◆ **TEXT PROVIDED**:
►

Regrets

Tastea
The summer is really starting now. Happy June! Nothing beats having some cold drinks under the sun!

But let’s go back to graduation week. The first graduation I went was Journalism graduation so I was pretty excited to see what it’ll be like when I go up on the stage and end my college career. Well it didn’t hit me that way.

Journalism has several concentrations and I fall into the Public Relations concentration. So I watched different graduates line up and I saw Daily Sundial (my school newspaper) editor and photographer at the event. And I thought, that’s cool because you can pretty much enter and cover different events. Then Ruben is in Broadcasting concentration and he showed me the newsroom (I did not know we have one!) with big cameras and televisions everywhere. And I did get to go in the Daily Sundial “office” which I love! It’s a big open space with everyone working on stories, editing, making sure everything is ready by the deadline.

And I thought to myself, did I really consider all concentrations before jumping into Public Relations? I did have a reason for that and sadly, it all happened so fast (2 to 3 weeks, give or take). Then I started to feel a hint of regret.

I didn’t take time to explore. I didn’t try to visit every part of my department building. I didn’t look through all concentrations. Regrets.

But.

◄

◆ **INFORMATION PROVIDED**:
►

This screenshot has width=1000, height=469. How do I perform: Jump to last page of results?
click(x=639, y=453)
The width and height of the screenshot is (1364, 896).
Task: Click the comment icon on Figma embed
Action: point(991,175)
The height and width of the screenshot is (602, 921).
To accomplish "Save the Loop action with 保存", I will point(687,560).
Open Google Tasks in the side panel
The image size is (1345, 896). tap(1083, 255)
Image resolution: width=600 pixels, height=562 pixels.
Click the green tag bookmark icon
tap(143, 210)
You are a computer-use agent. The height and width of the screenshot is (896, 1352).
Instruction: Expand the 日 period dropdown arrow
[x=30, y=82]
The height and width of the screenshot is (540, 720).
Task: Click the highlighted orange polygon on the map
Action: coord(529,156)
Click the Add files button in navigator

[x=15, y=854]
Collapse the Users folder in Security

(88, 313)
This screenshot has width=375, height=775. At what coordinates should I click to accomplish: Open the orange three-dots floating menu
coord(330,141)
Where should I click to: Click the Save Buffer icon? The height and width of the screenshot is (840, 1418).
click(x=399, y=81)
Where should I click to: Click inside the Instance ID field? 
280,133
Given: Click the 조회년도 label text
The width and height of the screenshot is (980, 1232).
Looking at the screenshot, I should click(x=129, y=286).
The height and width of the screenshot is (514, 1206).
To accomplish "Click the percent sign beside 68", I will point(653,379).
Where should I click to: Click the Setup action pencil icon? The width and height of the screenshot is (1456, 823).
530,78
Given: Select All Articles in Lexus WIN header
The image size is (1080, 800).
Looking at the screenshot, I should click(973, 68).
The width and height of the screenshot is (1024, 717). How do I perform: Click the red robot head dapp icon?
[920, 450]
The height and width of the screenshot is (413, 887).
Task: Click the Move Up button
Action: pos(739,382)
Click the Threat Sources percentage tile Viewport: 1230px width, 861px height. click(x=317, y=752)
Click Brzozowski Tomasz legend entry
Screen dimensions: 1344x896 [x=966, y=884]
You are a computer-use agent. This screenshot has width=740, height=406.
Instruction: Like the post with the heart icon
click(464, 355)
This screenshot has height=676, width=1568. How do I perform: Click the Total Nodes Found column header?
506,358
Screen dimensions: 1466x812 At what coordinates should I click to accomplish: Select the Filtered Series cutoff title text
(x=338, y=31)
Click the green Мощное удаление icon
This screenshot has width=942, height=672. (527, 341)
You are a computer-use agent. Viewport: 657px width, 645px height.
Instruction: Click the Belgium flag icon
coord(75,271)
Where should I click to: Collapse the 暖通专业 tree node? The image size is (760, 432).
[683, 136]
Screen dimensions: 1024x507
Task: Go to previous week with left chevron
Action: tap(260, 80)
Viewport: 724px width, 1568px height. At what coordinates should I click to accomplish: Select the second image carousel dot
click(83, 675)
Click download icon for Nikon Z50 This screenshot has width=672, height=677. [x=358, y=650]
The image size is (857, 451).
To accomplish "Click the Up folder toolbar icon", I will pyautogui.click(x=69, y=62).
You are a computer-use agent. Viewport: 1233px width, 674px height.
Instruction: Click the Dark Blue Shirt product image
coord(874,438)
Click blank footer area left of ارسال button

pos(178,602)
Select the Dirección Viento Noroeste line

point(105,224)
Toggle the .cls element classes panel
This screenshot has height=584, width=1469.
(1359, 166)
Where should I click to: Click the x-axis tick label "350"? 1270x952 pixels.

◄

Can you echo the post on graduation regrets word for word, beginning at the words "And I thought to" and stopping after "hint of regret."? The lines here come from a separate source unrelated to the post.

And I thought to myself, did I really consider all concentrations before jumping into Public Relations? I did have a reason for that and sadly, it all happened so fast (2 to 3 weeks, give or take). Then I started to feel a hint of regret.